In den gegenwärtigen Diskussionen im Umfeld des Missbrauchsskandals in der katholischen Kirche und Korrekturen am Priesterbild wird immer wieder das Repertoire der Analysen des bekannten französischen Soziologen Michel Foucault (1926-1984) bemüht: Wer über "Klerikalismus" und "Pastoralmacht" sich äußert, verweist direkt oder indirekt auf dessen folgenreiche Arbeiten. Warum eigentlich? Unberücksichtigt bleibt dabei, dass sich der prominente Denker verständnisvoll über die vor allem in der griechischen Antike geäußerte Praxis der Päderastie äußerte. Der Philosoph Christoph Horn hat sich vor knapp 20 Jahren in einem Sammelband über Foucault dazu geäußert. In der hellenischen Antike habe die Frau monogam leben müssen, während der Mann weitere sexuelle Beziehungen habe unterhalten dürfen, auch – wie Foucault ausführe – um die "Besonnenheit" und die "männliche Selbstbeherrschung" zu lernen. Horn erinnert daran, dass gleichgeschlechtlichen Partnerschaft eine hohe Wertschätzung entgegenbracht worden sei, nicht im Sinne von "Lebenspartnerschaften", sondern von "eng befristeten Verbindungen". Foucault interpretiere die "Knabenliebe" ebenso "pointiert" wie "gewagt". Der erwachsene Mann sei "unwürdig", das "begehrte Objekt" zu sein. So legt Horn dar: "Die Lösung dieses Problems liege in der Knabenliebe, da der Heranwachsende als Mann ein angemessenes Sexualobjekt abgebe und als junger Mensch zugleich problemlos die untergeordnet-passive Rolle ausüben könne. Ob diese Rekonstruktion zutrifft, mag dahingestellt bleiben; mit Recht beruft sich Foucault allerdings auf die besondere Wertschätzung, die die Päderastie etwa bei Platon genießt. Und es ist bekanntlich Platon, der von der Knabenliebe ausgehend eine Konzeption des philosophischen Eros entwickelt. … Foucault legt großen Wert darauf herauszustellen, daß diese Transformation der Päderastie zur Philosophie keine Geringschätzung der ersteren impliziert." Im Gegenteil, so zitiert Horn den französischen Soziologen, gehe es darum, die Knabenliebe "»zu stilisieren und sie also, indem man ihr Form und Gestalt gab, aufzuwerten«" (Christoph Horn: Ästhetik der Existenz und Selbstsorge, in: Marcus S. Kleiner: Michel Foucault – eine Einführung in sein Denken, Frankfurt/Main 2001, 143-145).

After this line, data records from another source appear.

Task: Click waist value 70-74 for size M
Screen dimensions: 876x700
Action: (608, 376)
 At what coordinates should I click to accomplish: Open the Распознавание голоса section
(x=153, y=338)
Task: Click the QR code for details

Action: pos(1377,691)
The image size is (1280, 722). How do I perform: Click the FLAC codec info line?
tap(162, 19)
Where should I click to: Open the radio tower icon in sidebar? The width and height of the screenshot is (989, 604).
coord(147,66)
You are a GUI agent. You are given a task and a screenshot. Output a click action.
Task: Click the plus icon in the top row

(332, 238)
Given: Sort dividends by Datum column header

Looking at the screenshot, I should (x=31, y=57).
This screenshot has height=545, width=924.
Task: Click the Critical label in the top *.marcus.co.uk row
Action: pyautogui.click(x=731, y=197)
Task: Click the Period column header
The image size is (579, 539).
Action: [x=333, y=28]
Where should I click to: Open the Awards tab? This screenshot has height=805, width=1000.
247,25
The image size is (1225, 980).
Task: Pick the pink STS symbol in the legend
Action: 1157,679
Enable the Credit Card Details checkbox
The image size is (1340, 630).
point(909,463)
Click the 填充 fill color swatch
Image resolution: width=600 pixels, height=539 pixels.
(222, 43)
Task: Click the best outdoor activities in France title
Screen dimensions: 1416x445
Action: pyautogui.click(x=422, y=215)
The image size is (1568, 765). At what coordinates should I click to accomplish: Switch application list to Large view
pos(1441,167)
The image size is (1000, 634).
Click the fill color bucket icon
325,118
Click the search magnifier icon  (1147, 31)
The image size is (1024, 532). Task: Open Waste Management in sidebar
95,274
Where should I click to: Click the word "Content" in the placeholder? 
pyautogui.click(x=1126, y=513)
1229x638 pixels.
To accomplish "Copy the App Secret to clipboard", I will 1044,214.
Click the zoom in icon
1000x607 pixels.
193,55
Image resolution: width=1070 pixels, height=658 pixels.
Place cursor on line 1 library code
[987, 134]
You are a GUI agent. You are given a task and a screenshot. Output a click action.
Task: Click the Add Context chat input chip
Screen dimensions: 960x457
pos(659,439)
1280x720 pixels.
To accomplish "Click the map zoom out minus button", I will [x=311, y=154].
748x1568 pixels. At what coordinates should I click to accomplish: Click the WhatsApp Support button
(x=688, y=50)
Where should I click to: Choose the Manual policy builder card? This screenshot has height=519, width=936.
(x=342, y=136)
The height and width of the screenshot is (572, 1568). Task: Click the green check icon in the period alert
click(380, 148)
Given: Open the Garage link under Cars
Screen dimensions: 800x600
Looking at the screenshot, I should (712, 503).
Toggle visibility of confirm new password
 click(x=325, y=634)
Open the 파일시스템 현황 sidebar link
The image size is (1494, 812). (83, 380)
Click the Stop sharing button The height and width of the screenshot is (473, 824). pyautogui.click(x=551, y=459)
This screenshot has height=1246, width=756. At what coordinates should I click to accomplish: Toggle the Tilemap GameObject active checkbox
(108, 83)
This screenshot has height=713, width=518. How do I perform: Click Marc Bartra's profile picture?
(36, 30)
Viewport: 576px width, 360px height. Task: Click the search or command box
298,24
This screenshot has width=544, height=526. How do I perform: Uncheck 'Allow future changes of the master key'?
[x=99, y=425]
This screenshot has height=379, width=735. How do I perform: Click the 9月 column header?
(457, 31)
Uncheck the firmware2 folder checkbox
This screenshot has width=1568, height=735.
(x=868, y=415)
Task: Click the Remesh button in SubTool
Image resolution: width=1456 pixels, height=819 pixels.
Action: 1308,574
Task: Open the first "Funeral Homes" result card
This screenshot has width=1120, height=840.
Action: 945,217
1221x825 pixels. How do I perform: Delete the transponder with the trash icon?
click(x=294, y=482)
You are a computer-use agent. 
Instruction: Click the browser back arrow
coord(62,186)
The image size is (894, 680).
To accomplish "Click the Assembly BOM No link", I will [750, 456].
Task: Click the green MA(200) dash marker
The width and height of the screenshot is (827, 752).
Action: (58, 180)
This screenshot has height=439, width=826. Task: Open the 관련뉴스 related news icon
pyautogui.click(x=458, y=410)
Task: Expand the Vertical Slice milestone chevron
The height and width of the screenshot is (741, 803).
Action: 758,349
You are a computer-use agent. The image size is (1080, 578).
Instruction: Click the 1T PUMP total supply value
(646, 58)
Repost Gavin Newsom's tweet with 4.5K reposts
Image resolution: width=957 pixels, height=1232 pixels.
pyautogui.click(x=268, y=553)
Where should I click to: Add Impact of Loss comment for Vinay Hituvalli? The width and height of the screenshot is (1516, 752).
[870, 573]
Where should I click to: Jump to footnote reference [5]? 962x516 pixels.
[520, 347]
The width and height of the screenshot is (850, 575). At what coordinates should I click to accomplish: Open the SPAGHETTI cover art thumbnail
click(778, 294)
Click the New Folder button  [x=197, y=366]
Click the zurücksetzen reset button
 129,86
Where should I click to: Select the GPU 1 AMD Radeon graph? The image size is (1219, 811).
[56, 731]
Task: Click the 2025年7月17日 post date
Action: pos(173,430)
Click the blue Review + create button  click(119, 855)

Foucaults Denken mag vielleicht in Geistes- und Sozialwissenschaften eine gewisse Bedeutung zukommen. Für die katholische Theologie, für das Verständnis des Priesteramtes und für die Erneuerung der Kirche in Christus scheint mir die Ausrichtung an seinen Überlegungen in keiner Weise hilfreich und nützlich zu sein. Auch darum hat Kardinal Rainer Maria Woelki vollkommen recht mit seiner grundsätzlich formulierten Kritik: "Irritiert hat mich dagegen eher, dass das von drei Theologen vorgelegte Impulspapier zu der Corona-Pandemie als Herausforderung für den Synodalen Weg dazu herhalten sollte, den Kampf gegen den sogenannten »Klerikalismus« und – unter Rückgriff auf einen Begriff des französischen Philosophen und Soziologen Michel Foucault – der »klerikalen Pastoralmacht« den Kampf anzusagen. Ich finde, ein solcher Sprach- und Gedankenduktus wird weder dem Evangelium noch den existenziellen Fragen der Menschen angesichts von Krankheit und Tod gerecht." Nicht die Orientierung an Foucaults Gedankenwelt, sondern die Besinnung auf das Evangelium Jesu Christi und die Lehre der Kirche aller Zeiten und Orte sind angezeigt und nötig.